In 1994, the same year that Tampon formed, hardcore punk and metal-influenced bands like Radical Noise, Necrosis, and Turmoil all went abroad to have their records produced. There was also a key Turkish language resource for punks – sociologist Dick Hebdige’s Subculture: The Meaning Of Style, which examined resistance through youth subculture in postwar Britain, was translated in 1988.
Tolga Özbey, who formed Rashit in the 90s, says that his reasons for getting into heavy rock were entirely political. “The reason why punk couldn’t be so popular in Turkey was because of the military coup in 1980. All has changed since and it was a big trauma for us as a country… It’s still hard to walk in the streets freely; there’s too much pressure on us by both police or by fascists. I attacked a newspaper, and the prime minister and general Kenan Evren (the military officer who assumed his post by leading the 1980 coup) who said ‘I don’t want a punk generation.’ At the beginning of the 90s, young people began to get excited about making music again – but mostly apolitical music, more like metal.”
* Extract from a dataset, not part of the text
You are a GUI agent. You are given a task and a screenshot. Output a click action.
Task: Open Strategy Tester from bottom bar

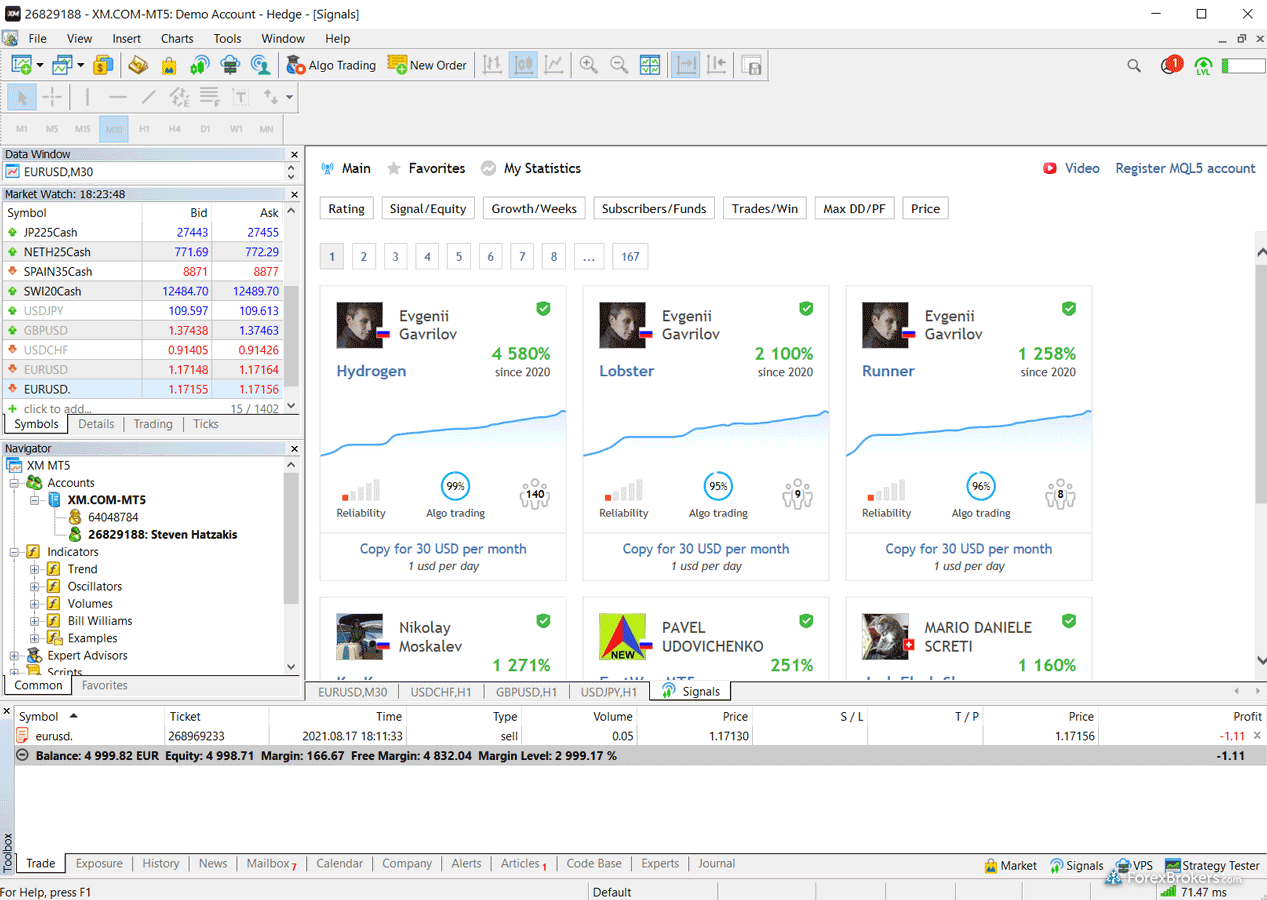coord(1211,866)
So that meant that even in the 90s, it was difficult to perform in a punk band in Turkey and Rashit’s performances were classic examples of when this went awry. “Our first gig at 1993 in Üsküdar, in an apartment’s basement. 40 to 50 people showed up, and the police came to stop the gig because of noise. After so many concerts we played for Çekul Vakfı’s Sultanahmet Square concert in 1995, and and once again the police stopped the concert because of the anarchist lyrics. I remember another festival which we were playing at an open air concert called European Music Days in 1998 – fascists attacked the stage, police shut the electricity off and we were hospitalised with broken arms and legs. In the 00s, things briefly changed, and everything turned into money nobody cared about any politics for a long time – until 2013 Occupy Taksim Square, it was damn good to see.”